British authorities previously said they knew Shehzad Tanweer and Mohammad Sidique Khan had visited Pakistan, but the comment from al-Qaida No. 2 man Ayman al-Zawahri was the first to claim that they had been at an al-Qaida base.

“Both of them were seeking martyrdom and wished that they could carry out a martyrdom operation,” al-Zawahri said, using the Islamic euphemism for a suicide attack.

It was not possible to independently verify his claim, which was part of a video posted on the Internet on the first anniversary of the suicide bombings that killed 52 commuters on three subway trains and a bus in London.

The video also contained a harangue by an English-speaking al-Qaida member against British and U.S. involvement in the Middle East and Asia, saying no Muslim should “shed tears” for Westerners killed by al-Qaida attacks.

The speaker was identified with the Arabic nickname “Azzam al-Amriki” – Azzam the American.
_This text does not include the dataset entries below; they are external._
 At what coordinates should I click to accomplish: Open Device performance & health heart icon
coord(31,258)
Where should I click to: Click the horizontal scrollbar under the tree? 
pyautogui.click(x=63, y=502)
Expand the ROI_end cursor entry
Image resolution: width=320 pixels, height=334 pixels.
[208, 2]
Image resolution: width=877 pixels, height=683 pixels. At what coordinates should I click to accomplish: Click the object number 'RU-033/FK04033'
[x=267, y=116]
That name has been used in previous al-Qaida videos by a man identified as Adam Gadahn, a Californian who converted to Islam and has been sought by the FBI since in 2004 on suspicion of attending an al-Qaida training camps in Pakistan.
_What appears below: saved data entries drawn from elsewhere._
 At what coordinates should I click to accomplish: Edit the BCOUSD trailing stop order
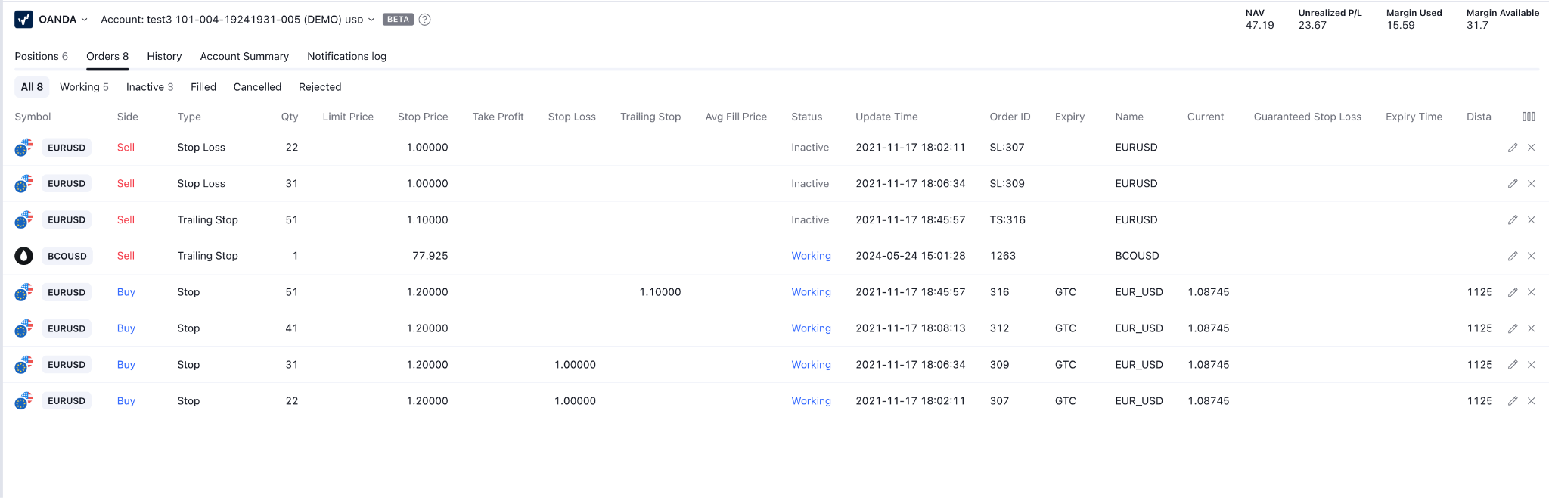coord(1513,256)
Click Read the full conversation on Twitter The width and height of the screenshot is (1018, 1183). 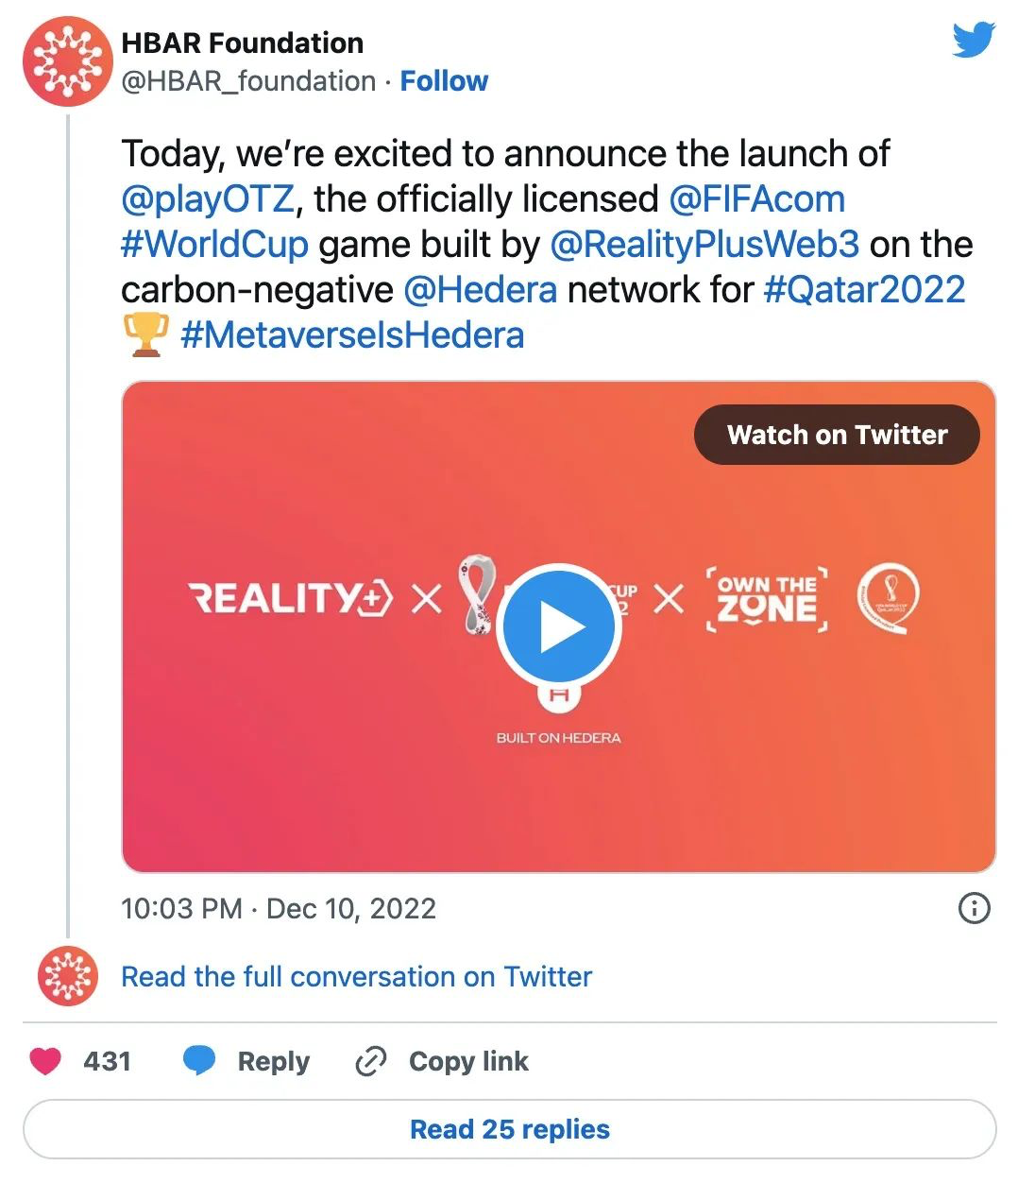(x=356, y=976)
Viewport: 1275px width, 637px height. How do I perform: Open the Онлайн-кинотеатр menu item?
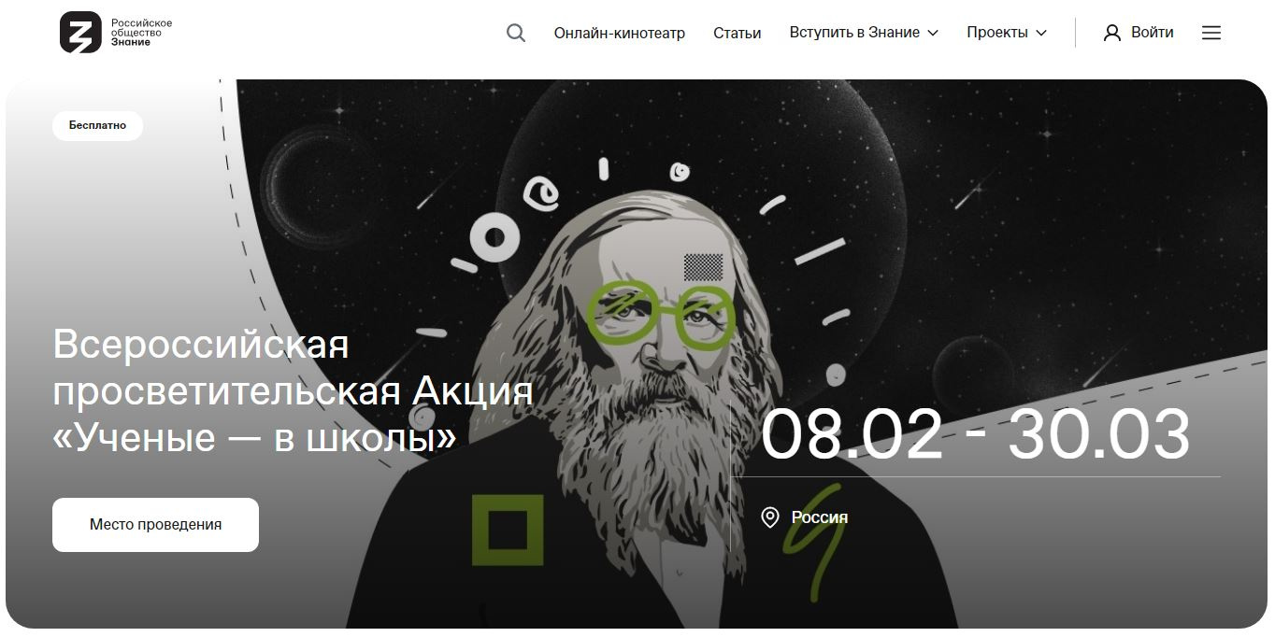[x=619, y=33]
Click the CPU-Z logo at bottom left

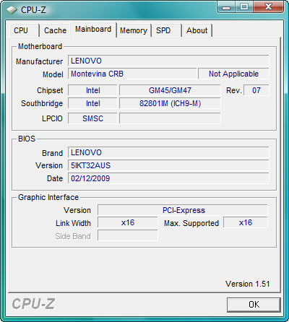[33, 304]
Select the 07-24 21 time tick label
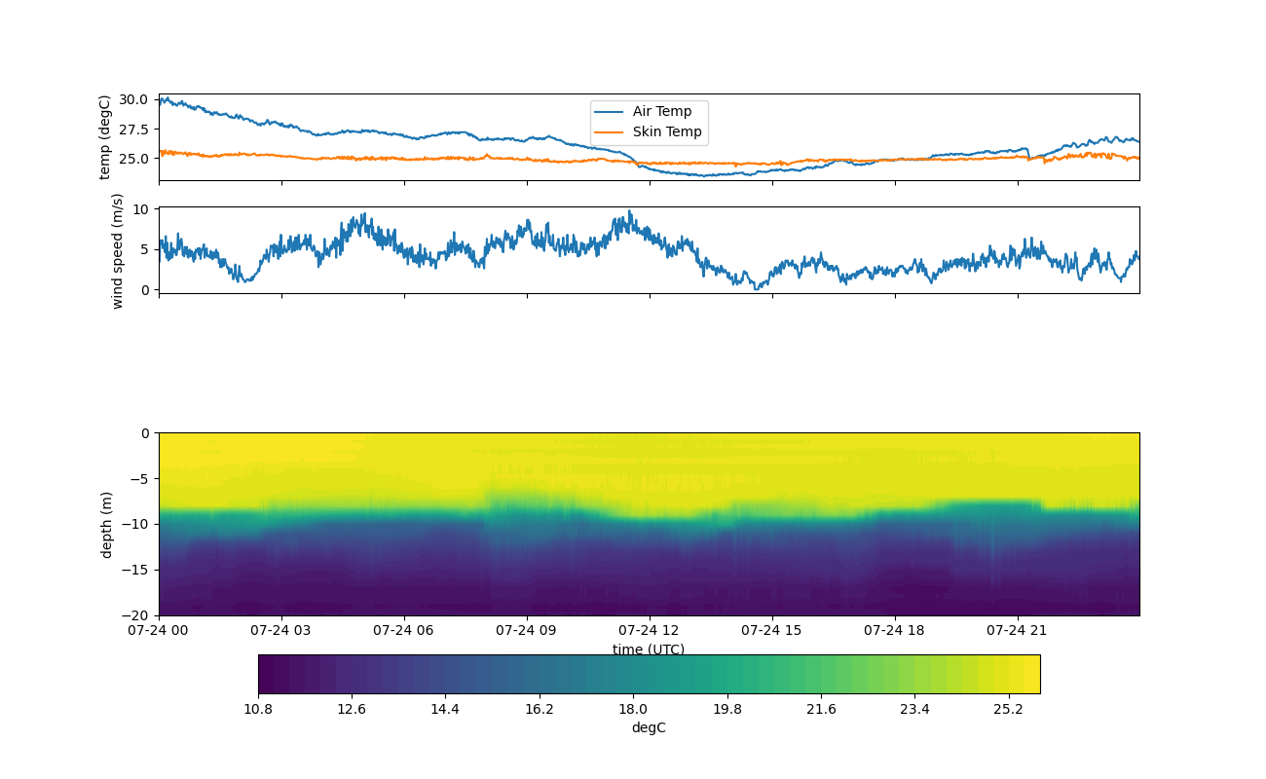This screenshot has width=1266, height=779. point(1018,631)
Al-Zawahiri did not say when the two London bombers trained at the al-Qaida camp or where it was. The group is believed to have bases along the Pakistani-Afghan border, a rugged region where many experts think Osama bin Laden and al-Zawahiri may be hiding.
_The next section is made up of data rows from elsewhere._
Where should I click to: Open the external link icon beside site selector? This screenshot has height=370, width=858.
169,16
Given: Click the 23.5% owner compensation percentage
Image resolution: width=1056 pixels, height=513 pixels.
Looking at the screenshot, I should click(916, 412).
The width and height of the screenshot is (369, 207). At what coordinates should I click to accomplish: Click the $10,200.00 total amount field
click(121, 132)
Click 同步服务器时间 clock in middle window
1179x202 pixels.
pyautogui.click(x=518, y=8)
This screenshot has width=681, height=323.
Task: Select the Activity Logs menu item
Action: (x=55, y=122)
Al-Zawahiri said that while at the camp, Tanweer and Khan paid no heed to militants who discussed matters unrelated to suicide attacks, “because the goal for which they came to al-Qaida’s jihad base was to carry out a martyrdom operation.”

A security analyst at the London think-tank Chatham House, Bob Ayers, said the claim contradicted the British police finding that there was no evidence linking the four London bombers to al-Qaida.

“It makes the police look pretty bad,” Ayers said. “It means the investigation was either wrong, or they had identified links, but were reluctant to reveal them.”

The 31-minute video appeared on an Islamic Web site known for carrying militant messages and was released to coincide with the first anniversary of the London bombings. A heavily edited version was broadcast Thursday by Al-Jazeera television.

“The coordinated timing of the tape shows these guys did not act independently and were at a minimum supported by al-Qaida if not recruited, trained and supported by them,” Ayers said.

Spokesmen at the Foreign Office and London’s Metropolitan Police said they could not comment because they had not seen the tape.

Part of the video was recorded recently, as the statement by the English-speaking man referred to the June 30 revelation that U.S. troops allegedly raped and murdered an Iraqi teenager.

He said Britain and the United States had only themselves to blame for attacks by Islamic militants “because they are the ones who started this dirty war.”

Evan Kohlmann, a New York consultant on terror groups, said the speaker appeared to be Gadahn, who as a teenager converted to Islam in the mid-1990s while in contact with Muslims in Garden Grove, Calif.

Federal officials said two years ago that Gadahn was suspected of going to al-Qaida training camps and serving as a translator for the terror network.

“He’s the only known individual of Britain or American background in senior levels of al-Qaida,” said Kohlmann, whose globalterroralert.com studies al-Qaida.

The video also contained a long testimonial from one of the London bombers, Tanweer, in which he gave his motives for taking part in the attacks and warned of more to come. Some of it appeared in the edited version broadcast by al-Jazeera.

“For the non-Muslims in Britain, you may wonder what you have done to deserve this,” Tanweer said in a thick north English accent.

Britons oppress “our mothers and children, brothers and sisters from the east to the west in Palestine, Afghanistan, Iraq and Chechnya,” he said.

“Your government has openly support for the genocide of more than 150,000 innocent Muslims in Fallujah,” he added, referring to the west Iraqi town where U.S. troops fought Islamic militants for several weeks.

“You have openly declared war on Islam,” he said.

Glancing down at his text, which was off-camera, Tanweer said: “I tell every British citizen to stop your support to your lying British government and to the so-called war on terror. And ask yourselves: Why would thousands of men be ready to give their lives for the cause of Muslims?”

“What you have witnessed now is only the beginning of a series of attacks that will continue and increase in strength until you withdraw your soldiers from Afghanistan and Iraq,” he warned.